SOURCE RECORDS:
########
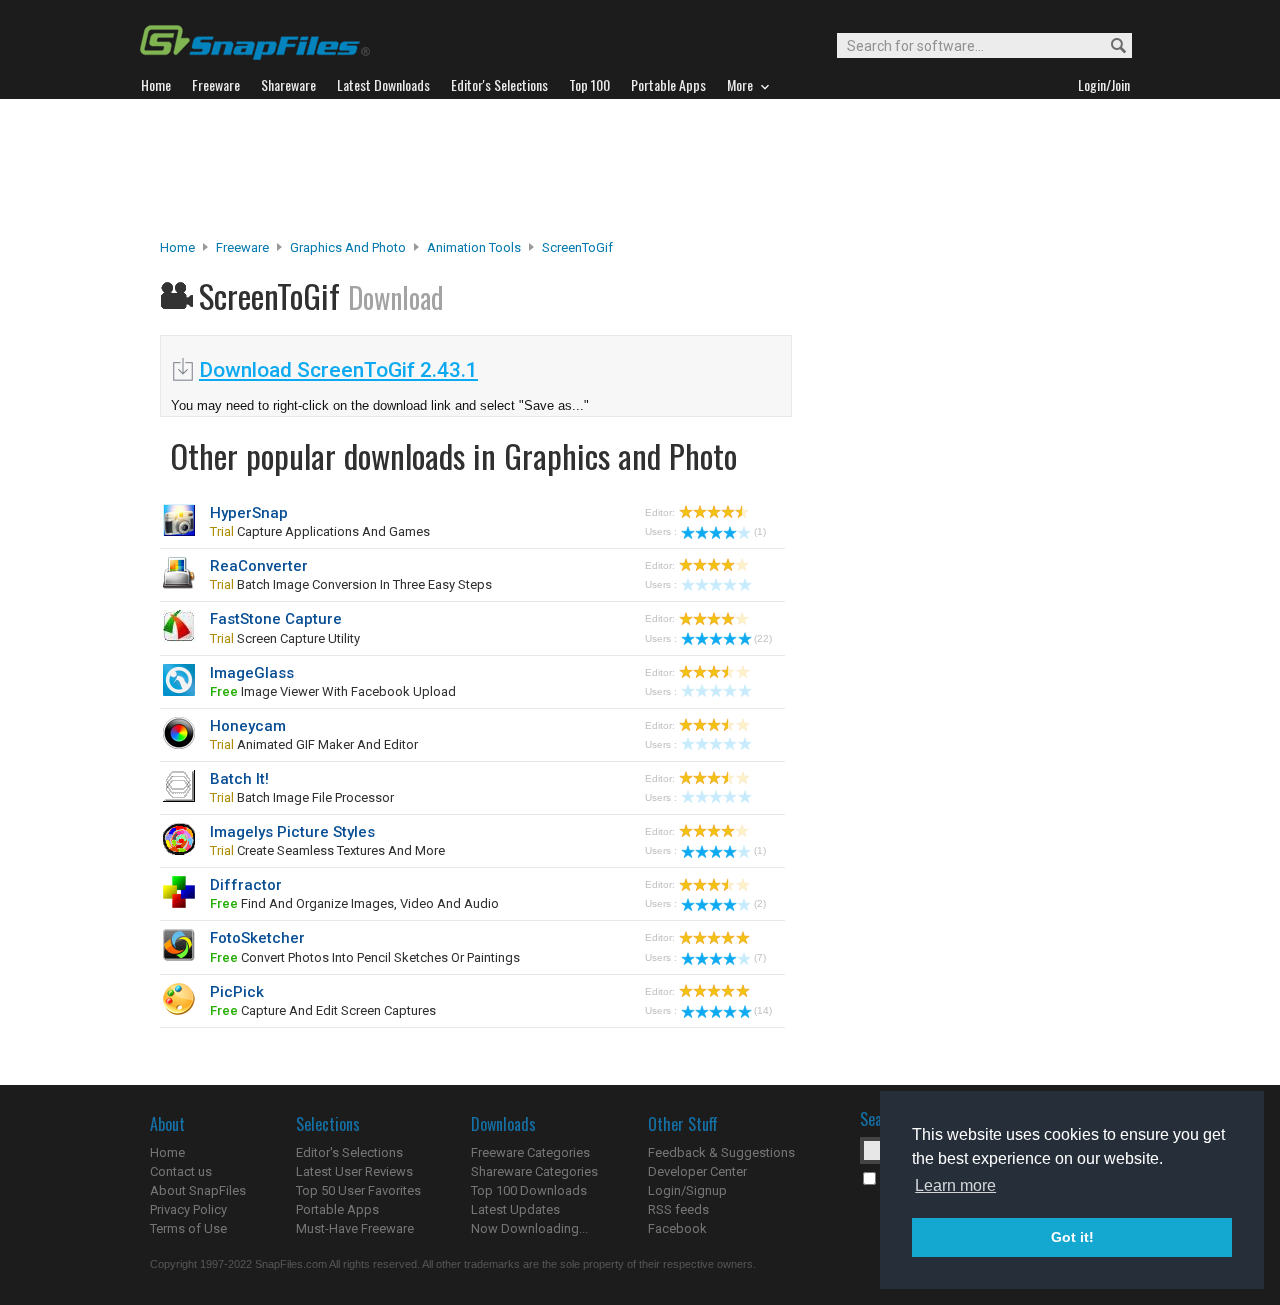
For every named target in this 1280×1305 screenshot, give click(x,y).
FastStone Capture (276, 619)
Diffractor (246, 885)
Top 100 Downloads (529, 1190)
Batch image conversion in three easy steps (351, 584)
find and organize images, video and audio (354, 903)
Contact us (181, 1171)
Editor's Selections (349, 1152)
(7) (760, 957)
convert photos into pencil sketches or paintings (365, 957)
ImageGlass (252, 673)
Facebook (677, 1228)
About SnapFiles (198, 1190)
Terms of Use (188, 1228)
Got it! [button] (1072, 1237)
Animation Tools (474, 247)
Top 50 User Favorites (358, 1190)
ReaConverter (259, 566)
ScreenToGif (577, 247)
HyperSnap (249, 513)
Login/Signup (687, 1190)
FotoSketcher (257, 938)
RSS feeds (678, 1209)
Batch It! (239, 779)
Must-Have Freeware (355, 1228)
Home (177, 247)
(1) (760, 531)
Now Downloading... (529, 1228)
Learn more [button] (955, 1185)
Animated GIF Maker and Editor (314, 744)
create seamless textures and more (327, 850)
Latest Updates (515, 1209)
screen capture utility (285, 638)
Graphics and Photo (348, 247)
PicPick (237, 992)
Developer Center (697, 1171)
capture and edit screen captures (323, 1010)
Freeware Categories (530, 1152)
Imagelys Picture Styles (292, 832)
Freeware (242, 247)
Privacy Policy (188, 1209)
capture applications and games (320, 531)
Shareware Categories (534, 1171)
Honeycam (248, 726)
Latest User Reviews (354, 1171)
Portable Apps (337, 1209)
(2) (760, 903)
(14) (763, 1010)
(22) (763, 638)
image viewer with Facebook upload (333, 691)
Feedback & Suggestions (721, 1152)
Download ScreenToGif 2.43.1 (338, 370)
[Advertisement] (640, 169)
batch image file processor (302, 797)
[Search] (1109, 46)
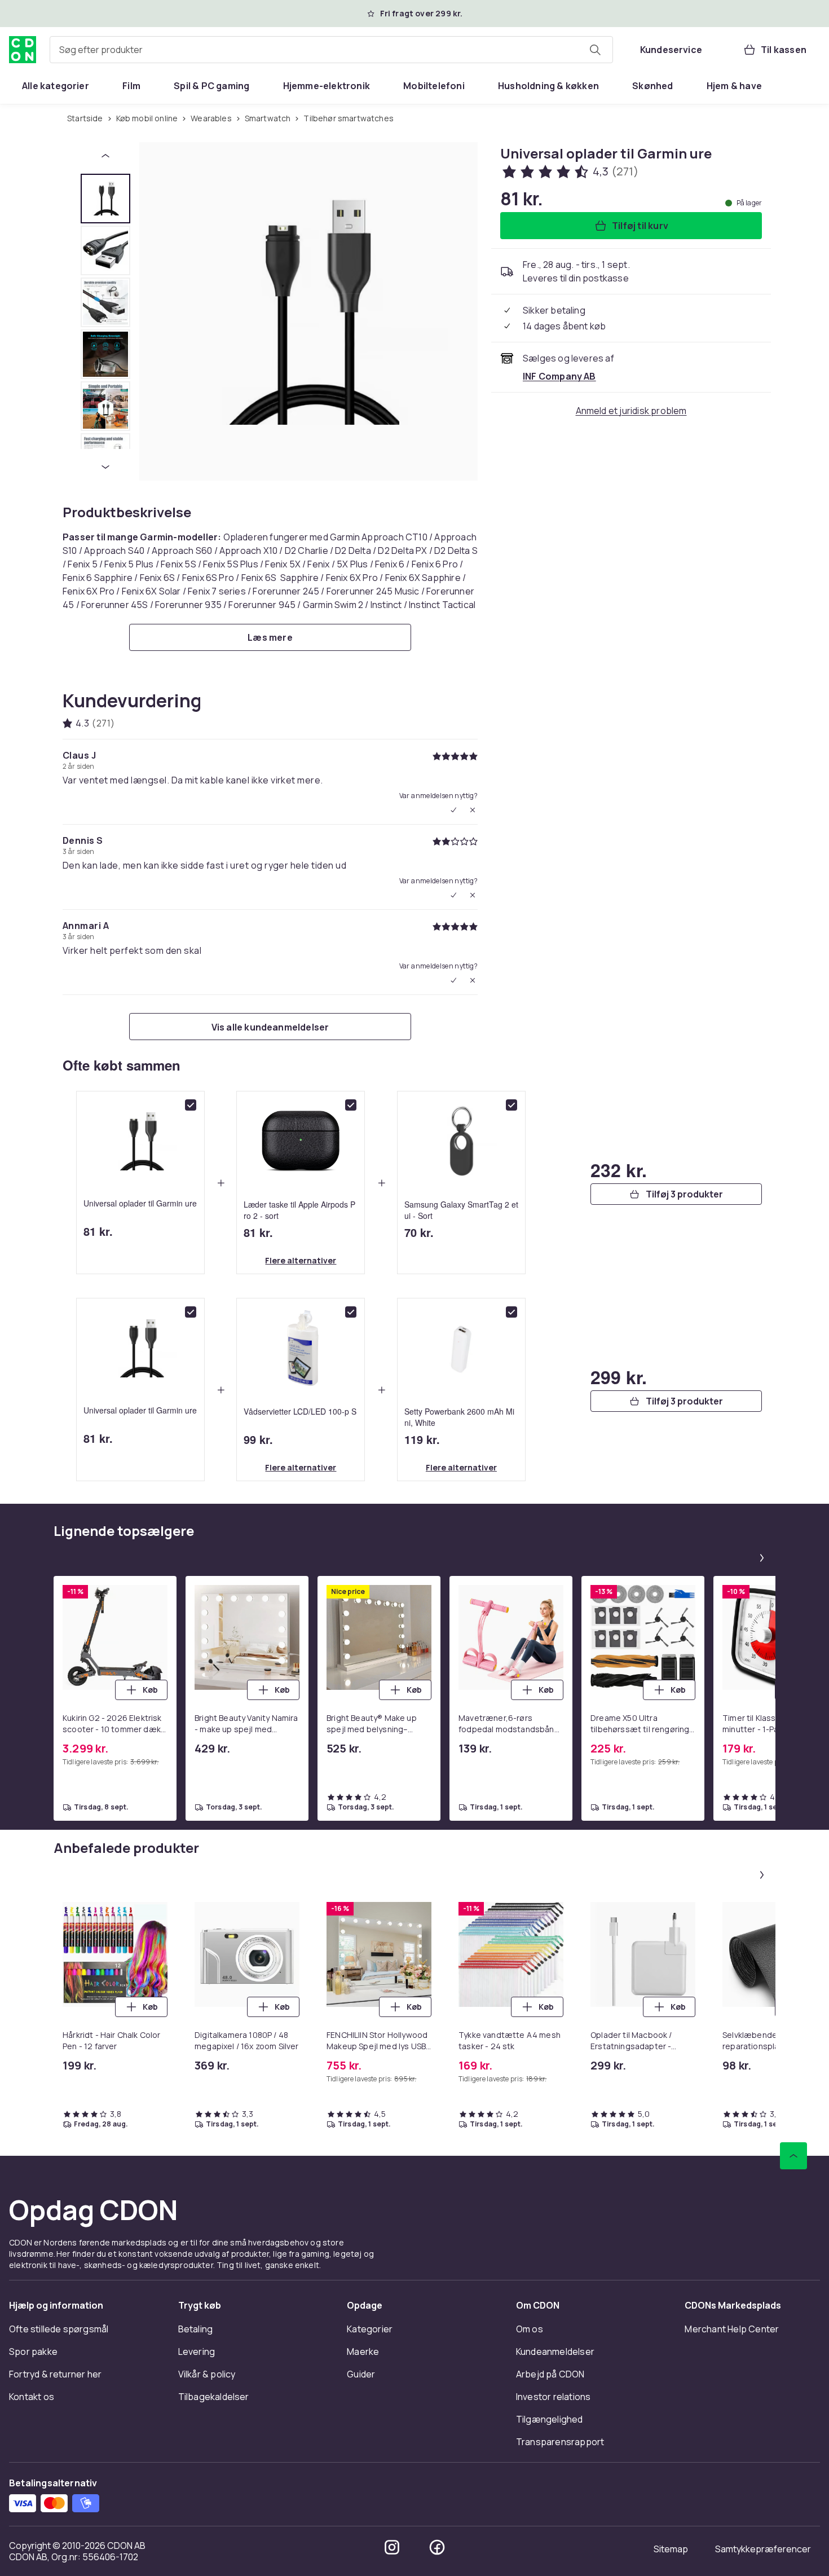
########
WHAT YOU HAVE TO DO: Can the entries above be repeated exactly, without their pictures?

ANSWER FOR THIS EXERCISE:
For every named target in this 1280×1305 screenshot, give click(x,y).
FastStone Capture (276, 619)
Diffractor (246, 885)
Top 100 Downloads (529, 1190)
Batch image conversion in three easy steps (351, 584)
find and organize images, video and audio (354, 903)
Contact us (181, 1171)
Editor's Selections (349, 1152)
(7) (760, 957)
convert photos into pencil sketches or paintings (365, 957)
ImageGlass (252, 673)
Facebook (677, 1228)
About SnapFiles (198, 1190)
Terms of Use (188, 1228)
Got it! [button] (1072, 1237)
Animation Tools (474, 247)
Top 50 User Favorites (358, 1190)
ReaConverter (259, 566)
ScreenToGif (577, 247)
HyperSnap (249, 513)
Login/Signup (687, 1190)
FotoSketcher (257, 938)
RSS feeds (678, 1209)
Batch It! (239, 779)
Must-Have Freeware (355, 1228)
Home (177, 247)
(1) (760, 531)
Now Downloading... (529, 1228)
Learn more [button] (955, 1185)
Animated GIF Maker and Editor (314, 744)
create seamless textures and more (327, 850)
Latest Updates (515, 1209)
screen capture utility (285, 638)
Graphics and Photo (348, 247)
PicPick (237, 992)
Developer Center (697, 1171)
capture and edit screen captures (323, 1010)
Freeware Categories (530, 1152)
Imagelys Picture Styles (292, 832)
Freeware (242, 247)
Privacy Policy (188, 1209)
capture applications and games (320, 531)
Shareware Categories (534, 1171)
Honeycam (248, 726)
Latest User Reviews (354, 1171)
Portable Apps (337, 1209)
(2) (760, 903)
(14) (763, 1010)
(22) (763, 638)
image viewer with Facebook upload (333, 691)
Feedback & Suggestions (721, 1152)
Download ScreenToGif 2.43.1 (338, 370)
[Advertisement] (640, 169)
batch image file processor (302, 797)
[Search] (1109, 46)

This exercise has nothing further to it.